Data Mining - Chapter 8 (Naive Bayes) Flashcards
What is the Naive Bayes Classification?
It is a classifying approach for categorical (!!) predictors. You look at the predictor variables of the other records in your dataset and your algorithm searches for records with the same predictor profile. These records from the trainingset belong to a class. Your new records will be classified in the same class as the records with the similar predictor profile. This is ofcourse based on statistics.
What is classification?
Training a model that can classify new records in predefined classes
What is clustering?
Grouping records in clusters based on their similarities. This means there are no predefined classes.
What is meant by conditional probability?
The probability of an event A, given that event B has occured.
- > Can we play tennis, given that the weather is sunny and windy.
- > With Naive bayes you can compare the probability a new records falls in a specific class with the other classes, while having the same predictor profile. The class with the highest probability is the right one.
What is the main difference between the full bayes and the naive bayes?
In the first one you are looking for conditional probabilties for records that match the exact predictor profile as the new records. So, you calculate the complete probability based on the exact combination of predictors.
Naive Bayes uses the whole dataset and looks at the probability of each predictor in relation to the outcome variable individually.
Why can we leave out the denominator in computing probabilities within Naive Bayes?
They are seen as a constant since it does not depend on y AND the values of the features (X1, X2 etc.) are given.
What is meant by the Naive conditional independence?
The assumption that all features are independent, given class label Y
How do you calculate in which class a new record belongs?

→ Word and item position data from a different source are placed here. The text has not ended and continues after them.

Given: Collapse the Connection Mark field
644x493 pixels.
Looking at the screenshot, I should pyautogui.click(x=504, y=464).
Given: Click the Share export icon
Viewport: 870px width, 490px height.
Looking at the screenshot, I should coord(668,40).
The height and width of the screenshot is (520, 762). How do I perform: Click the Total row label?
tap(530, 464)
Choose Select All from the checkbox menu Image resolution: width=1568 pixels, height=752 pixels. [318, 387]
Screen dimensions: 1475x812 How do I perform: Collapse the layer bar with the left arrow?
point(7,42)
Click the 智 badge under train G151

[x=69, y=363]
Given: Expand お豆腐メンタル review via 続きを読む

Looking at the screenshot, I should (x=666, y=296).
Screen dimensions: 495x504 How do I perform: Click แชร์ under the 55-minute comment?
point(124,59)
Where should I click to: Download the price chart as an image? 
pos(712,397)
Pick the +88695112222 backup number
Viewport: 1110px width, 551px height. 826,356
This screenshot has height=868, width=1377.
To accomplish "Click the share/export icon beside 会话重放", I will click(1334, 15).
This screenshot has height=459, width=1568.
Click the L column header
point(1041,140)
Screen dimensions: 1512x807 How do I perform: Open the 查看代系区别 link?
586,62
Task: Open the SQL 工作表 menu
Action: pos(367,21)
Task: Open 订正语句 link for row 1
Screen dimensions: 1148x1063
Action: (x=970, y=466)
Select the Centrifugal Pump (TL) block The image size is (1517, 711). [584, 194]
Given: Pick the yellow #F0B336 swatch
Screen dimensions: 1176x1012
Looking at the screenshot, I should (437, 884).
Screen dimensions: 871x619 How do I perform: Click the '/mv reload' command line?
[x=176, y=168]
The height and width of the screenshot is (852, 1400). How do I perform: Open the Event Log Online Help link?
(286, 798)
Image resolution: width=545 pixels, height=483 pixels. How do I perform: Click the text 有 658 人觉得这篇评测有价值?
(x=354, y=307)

1. You calculate the probability of that class happening (number of records in that class / total records in trainingset)
2. You calculate the probability of each individual predictor variable in relation to the specific class outcome (number of records with your desired predictor value and desired class outcome / total records with your desired class outcome)
- Do this for each predictor of that records. Then multiply the probability of step 1 times the probabilities of step 2.
- Do it for every class. The class with highest probability is the class your record will be put in.
What are the advantages of Naive Bayes classfier?
- Simplicity
- Coputational efficiency
- Good classification performance, especially when having many predictor variables
- Ability to handle categorical variables
What are the disadvantages of Naive Bayes classifier?
- It requires a large number of records to obtain good results
- Performs well in classifying or ranking. Not as well in estimating the probability of class membership.
- If a predictor category is not available in the trainingset, it assumes a probability of 0 for a new record that does have that predictor category. -> it outvotes the other predictors and the probability will be 0 overall. Happens as well if an attribute value does not occur for your desired class.
Why is naive bayes rarely used in credit scoring?
Because it does not do well in propensity, which is the estimating of the probability of class membership.
How can we solve the problem of a probability of 0 in Naive Bayes?
By using Laplace smoothing.
Add a small correction (of 1) to the numerator.
What is the basic formula of conditional probability?
P(a | c) = count(a,c) / count (c)